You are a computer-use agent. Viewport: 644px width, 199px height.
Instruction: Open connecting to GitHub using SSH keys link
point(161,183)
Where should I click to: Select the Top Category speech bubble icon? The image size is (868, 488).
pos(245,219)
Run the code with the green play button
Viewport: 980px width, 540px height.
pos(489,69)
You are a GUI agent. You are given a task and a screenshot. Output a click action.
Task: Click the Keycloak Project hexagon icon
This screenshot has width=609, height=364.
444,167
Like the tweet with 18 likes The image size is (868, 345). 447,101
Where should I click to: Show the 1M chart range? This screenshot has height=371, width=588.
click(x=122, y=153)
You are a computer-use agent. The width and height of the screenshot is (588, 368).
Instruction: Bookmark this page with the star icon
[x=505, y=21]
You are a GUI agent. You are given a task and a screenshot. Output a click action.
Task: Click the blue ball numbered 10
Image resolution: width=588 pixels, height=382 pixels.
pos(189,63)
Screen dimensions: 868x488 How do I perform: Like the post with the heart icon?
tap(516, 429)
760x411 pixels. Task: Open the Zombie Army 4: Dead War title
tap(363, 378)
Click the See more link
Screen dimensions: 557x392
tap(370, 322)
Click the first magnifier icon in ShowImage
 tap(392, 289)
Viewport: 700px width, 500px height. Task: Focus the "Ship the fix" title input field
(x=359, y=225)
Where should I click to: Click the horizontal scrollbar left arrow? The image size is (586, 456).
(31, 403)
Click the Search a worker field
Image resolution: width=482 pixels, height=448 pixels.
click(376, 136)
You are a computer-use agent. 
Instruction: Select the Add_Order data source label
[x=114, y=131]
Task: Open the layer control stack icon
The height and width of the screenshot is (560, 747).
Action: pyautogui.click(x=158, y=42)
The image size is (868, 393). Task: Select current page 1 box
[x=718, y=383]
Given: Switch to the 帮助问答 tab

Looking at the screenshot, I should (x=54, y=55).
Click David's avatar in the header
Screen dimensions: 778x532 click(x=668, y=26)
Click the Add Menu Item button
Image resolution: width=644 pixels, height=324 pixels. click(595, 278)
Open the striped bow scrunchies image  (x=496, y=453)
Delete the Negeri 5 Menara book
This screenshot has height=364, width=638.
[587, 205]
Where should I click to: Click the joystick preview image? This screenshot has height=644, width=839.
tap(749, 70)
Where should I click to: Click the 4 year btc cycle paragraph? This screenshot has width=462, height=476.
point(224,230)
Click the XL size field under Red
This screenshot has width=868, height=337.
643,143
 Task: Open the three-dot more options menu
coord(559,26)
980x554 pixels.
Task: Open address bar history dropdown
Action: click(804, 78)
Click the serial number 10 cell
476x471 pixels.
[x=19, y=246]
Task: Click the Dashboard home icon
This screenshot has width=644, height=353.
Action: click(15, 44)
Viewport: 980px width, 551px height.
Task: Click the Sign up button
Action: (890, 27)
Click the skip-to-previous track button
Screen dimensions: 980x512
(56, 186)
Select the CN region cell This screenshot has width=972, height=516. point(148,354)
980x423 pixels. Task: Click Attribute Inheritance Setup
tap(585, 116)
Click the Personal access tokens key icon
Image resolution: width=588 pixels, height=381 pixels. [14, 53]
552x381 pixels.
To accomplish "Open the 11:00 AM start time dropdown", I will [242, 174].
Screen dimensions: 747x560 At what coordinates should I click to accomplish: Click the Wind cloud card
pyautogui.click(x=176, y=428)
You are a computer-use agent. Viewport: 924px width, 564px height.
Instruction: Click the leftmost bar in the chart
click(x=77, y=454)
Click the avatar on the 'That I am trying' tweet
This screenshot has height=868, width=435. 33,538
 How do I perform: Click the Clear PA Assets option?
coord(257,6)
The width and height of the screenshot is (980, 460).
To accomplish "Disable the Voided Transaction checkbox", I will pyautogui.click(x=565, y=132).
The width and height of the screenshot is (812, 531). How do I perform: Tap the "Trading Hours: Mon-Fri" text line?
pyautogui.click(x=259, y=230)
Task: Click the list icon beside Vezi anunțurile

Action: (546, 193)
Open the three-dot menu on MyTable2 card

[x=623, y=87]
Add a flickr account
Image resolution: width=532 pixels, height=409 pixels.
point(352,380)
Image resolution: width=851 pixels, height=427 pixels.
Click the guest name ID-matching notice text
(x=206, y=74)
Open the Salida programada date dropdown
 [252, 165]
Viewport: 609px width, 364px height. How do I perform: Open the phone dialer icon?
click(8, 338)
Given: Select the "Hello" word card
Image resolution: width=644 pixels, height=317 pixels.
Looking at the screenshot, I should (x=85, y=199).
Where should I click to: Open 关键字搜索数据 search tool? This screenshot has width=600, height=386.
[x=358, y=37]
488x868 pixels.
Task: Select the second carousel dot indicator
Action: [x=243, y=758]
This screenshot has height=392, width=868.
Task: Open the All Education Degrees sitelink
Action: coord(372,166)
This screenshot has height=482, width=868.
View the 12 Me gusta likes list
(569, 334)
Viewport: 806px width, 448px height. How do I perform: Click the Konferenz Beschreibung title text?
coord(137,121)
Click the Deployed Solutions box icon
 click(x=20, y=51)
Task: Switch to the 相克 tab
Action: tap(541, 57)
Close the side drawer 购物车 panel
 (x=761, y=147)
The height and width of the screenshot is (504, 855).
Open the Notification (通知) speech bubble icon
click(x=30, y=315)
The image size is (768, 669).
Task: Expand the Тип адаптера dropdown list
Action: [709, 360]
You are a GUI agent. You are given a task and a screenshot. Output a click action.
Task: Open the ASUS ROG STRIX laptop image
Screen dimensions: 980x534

◆ ◆ ◆

◆ **Description of the task**
From the records above, transcribe without alteration every line from the one with "Instruction: Click the" to the one with "The height and width of the screenshot is (504, 855).", inclusive.

◆ **Task solution**
Instruction: Click the leftmost bar in the chart
click(x=77, y=454)
Click the avatar on the 'That I am trying' tweet
This screenshot has height=868, width=435. 33,538
 How do I perform: Click the Clear PA Assets option?
coord(257,6)
The width and height of the screenshot is (980, 460).
To accomplish "Disable the Voided Transaction checkbox", I will pyautogui.click(x=565, y=132).
The width and height of the screenshot is (812, 531). How do I perform: Tap the "Trading Hours: Mon-Fri" text line?
pyautogui.click(x=259, y=230)
Task: Click the list icon beside Vezi anunțurile

Action: (546, 193)
Open the three-dot menu on MyTable2 card

[x=623, y=87]
Add a flickr account
Image resolution: width=532 pixels, height=409 pixels.
point(352,380)
Image resolution: width=851 pixels, height=427 pixels.
Click the guest name ID-matching notice text
(x=206, y=74)
Open the Salida programada date dropdown
 [252, 165]
Viewport: 609px width, 364px height. How do I perform: Open the phone dialer icon?
click(8, 338)
Given: Select the "Hello" word card
Image resolution: width=644 pixels, height=317 pixels.
Looking at the screenshot, I should (x=85, y=199).
Where should I click to: Open 关键字搜索数据 search tool? This screenshot has width=600, height=386.
[x=358, y=37]
488x868 pixels.
Task: Select the second carousel dot indicator
Action: [x=243, y=758]
This screenshot has height=392, width=868.
Task: Open the All Education Degrees sitelink
Action: coord(372,166)
This screenshot has height=482, width=868.
View the 12 Me gusta likes list
(569, 334)
Viewport: 806px width, 448px height. How do I perform: Click the Konferenz Beschreibung title text?
coord(137,121)
Click the Deployed Solutions box icon
 click(x=20, y=51)
Task: Switch to the 相克 tab
Action: tap(541, 57)
Close the side drawer 购物车 panel
 (x=761, y=147)
The height and width of the screenshot is (504, 855).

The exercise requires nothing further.